(Exercise requirements)
Quote the silicosis CT abstract word for word, from "Results: NP at" to "on lung function.".

(Page text)

* * *

Purpose: To use qualitative and quantitative computed tomography (CT) to test the hypothesis that impaired lung function with silicosis is due to progressive massive fibrosis (PMF) and associated emphysema.
Materials and methods: Seventy-six men with silicosis underwent volumetric and thin-section CT of the thorax. Lung function, Borg scale dyspnea grade, silica exposure duration, and cigarette consumption were determined. Nodular profusion (NP) at chest radiography was graded according to the International Labor Organization radiographic classification system; NP and PMF at CT were visually graded by using five-point (ie, grades 0-4) and four-point (grades 0-3) scales, respectively. Emphysema and NP, which together are defined as the NP index, were quantified by using attenuation threshold values of less than -950 HU and greater than -100 HU, respectively. Mean lung attenuation was also determined. Relationships among the CT, chest radiographic, and clinical parameters were analyzed by using Spearman correlation.
Results: NP at chest radiography correlated (r > 0.50) with all CT parameters of nodularity. CT PMF had the highest correlation with emphysema (r = 0.58, P <.001). NP at chest radiography and all CT parameters were inversely related to lung function. At multiple regression analysis, PMF and emphysema index (both at CT) were significant determinants of forced expiratory volume in 1 second (FEV1) (P =.006 and.03, respectively) and FEV1 to forced vital capacity (FVC) ratio (P =.007 and.02, respectively). Mean lung attenuation remained related to FVC (P =.03), diffusing capacity of lung for carbon monoxide (P =.04), and Borg scale grade (P =.01). Cigarette consumption and silica exposure duration had no independent effects on lung function.
Conclusion: Qualitative and quantitative CT parameters can be used as indirect measures of functional impairment in silicosis. PMF and emphysema are independently related to airflow obstruction, whereas mean lung attenuation is related to clinical dyspnea and reduced lung volume.

* * *

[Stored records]
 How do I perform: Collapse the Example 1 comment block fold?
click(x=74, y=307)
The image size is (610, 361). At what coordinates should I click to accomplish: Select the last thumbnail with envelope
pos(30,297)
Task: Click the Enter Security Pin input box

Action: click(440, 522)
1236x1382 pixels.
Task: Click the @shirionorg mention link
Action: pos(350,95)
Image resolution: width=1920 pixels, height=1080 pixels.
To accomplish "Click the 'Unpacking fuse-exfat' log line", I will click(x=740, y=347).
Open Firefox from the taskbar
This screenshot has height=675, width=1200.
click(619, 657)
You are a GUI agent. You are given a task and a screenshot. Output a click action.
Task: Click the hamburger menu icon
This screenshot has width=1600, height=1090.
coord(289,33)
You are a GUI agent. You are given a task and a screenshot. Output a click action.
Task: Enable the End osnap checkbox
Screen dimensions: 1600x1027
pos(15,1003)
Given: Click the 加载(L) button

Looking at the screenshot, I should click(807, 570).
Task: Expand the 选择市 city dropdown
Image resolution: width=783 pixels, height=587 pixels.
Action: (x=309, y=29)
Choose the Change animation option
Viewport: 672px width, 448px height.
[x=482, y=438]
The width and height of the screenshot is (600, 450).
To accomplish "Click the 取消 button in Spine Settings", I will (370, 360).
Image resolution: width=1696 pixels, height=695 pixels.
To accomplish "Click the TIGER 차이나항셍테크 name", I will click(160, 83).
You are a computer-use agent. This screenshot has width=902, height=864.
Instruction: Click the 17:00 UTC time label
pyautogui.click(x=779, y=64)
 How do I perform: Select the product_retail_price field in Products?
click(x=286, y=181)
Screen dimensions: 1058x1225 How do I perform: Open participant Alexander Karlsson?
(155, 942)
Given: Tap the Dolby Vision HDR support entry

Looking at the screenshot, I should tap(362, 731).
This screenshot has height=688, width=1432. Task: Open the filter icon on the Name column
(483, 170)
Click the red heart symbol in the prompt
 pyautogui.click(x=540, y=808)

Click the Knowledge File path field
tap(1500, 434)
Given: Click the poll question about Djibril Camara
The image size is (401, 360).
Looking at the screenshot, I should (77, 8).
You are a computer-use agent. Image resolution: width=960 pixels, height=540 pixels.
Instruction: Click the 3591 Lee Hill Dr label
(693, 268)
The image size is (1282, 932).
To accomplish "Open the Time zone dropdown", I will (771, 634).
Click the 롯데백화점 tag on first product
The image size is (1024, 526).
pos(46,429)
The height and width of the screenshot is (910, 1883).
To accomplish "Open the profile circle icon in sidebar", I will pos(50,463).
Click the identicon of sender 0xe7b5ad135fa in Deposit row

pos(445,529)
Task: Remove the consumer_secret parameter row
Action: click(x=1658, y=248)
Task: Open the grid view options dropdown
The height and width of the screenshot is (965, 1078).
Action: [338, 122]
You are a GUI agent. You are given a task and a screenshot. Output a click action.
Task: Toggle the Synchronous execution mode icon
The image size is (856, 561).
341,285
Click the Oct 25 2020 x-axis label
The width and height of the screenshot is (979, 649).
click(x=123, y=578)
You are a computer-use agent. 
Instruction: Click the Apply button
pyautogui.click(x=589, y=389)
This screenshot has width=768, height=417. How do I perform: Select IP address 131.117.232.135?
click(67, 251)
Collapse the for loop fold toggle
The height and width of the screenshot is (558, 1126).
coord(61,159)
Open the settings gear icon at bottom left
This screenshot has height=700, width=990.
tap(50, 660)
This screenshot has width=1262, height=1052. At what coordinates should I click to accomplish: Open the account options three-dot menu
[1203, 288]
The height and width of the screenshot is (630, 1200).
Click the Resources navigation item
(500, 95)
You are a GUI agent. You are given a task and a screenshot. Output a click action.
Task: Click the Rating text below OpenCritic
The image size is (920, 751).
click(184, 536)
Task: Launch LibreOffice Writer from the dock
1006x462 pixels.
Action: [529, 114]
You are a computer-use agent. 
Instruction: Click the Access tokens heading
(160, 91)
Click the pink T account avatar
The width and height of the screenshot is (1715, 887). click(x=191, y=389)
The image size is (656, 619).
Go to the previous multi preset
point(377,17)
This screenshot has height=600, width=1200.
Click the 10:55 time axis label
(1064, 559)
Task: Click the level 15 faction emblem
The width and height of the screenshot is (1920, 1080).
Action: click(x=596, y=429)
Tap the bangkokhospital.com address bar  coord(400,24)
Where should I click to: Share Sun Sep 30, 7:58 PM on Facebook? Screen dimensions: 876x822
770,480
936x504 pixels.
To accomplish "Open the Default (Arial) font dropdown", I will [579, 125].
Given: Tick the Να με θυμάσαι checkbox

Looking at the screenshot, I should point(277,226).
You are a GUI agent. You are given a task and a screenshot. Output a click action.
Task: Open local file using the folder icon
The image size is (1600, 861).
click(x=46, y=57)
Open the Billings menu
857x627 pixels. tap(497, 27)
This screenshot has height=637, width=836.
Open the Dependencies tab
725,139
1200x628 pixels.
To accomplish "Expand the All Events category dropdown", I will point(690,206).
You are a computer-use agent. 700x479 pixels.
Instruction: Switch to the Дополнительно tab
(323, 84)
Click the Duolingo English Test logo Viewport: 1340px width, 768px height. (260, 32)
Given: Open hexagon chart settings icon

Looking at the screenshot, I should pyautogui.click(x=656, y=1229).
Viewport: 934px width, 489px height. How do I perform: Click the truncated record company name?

* * *

(Response area)
Results: NP at chest radiography correlated (r > 0.50) with all CT parameters of nodularity. CT PMF had the highest correlation with emphysema (r = 0.58, P <.001). NP at chest radiography and all CT parameters were inversely related to lung function. At multiple regression analysis, PMF and emphysema index (both at CT) were significant determinants of forced expiratory volume in 1 second (FEV1) (P =.006 and.03, respectively) and FEV1 to forced vital capacity (FVC) ratio (P =.007 and.02, respectively). Mean lung attenuation remained related to FVC (P =.03), diffusing capacity of lung for carbon monoxide (P =.04), and Borg scale grade (P =.01). Cigarette consumption and silica exposure duration had no independent effects on lung function.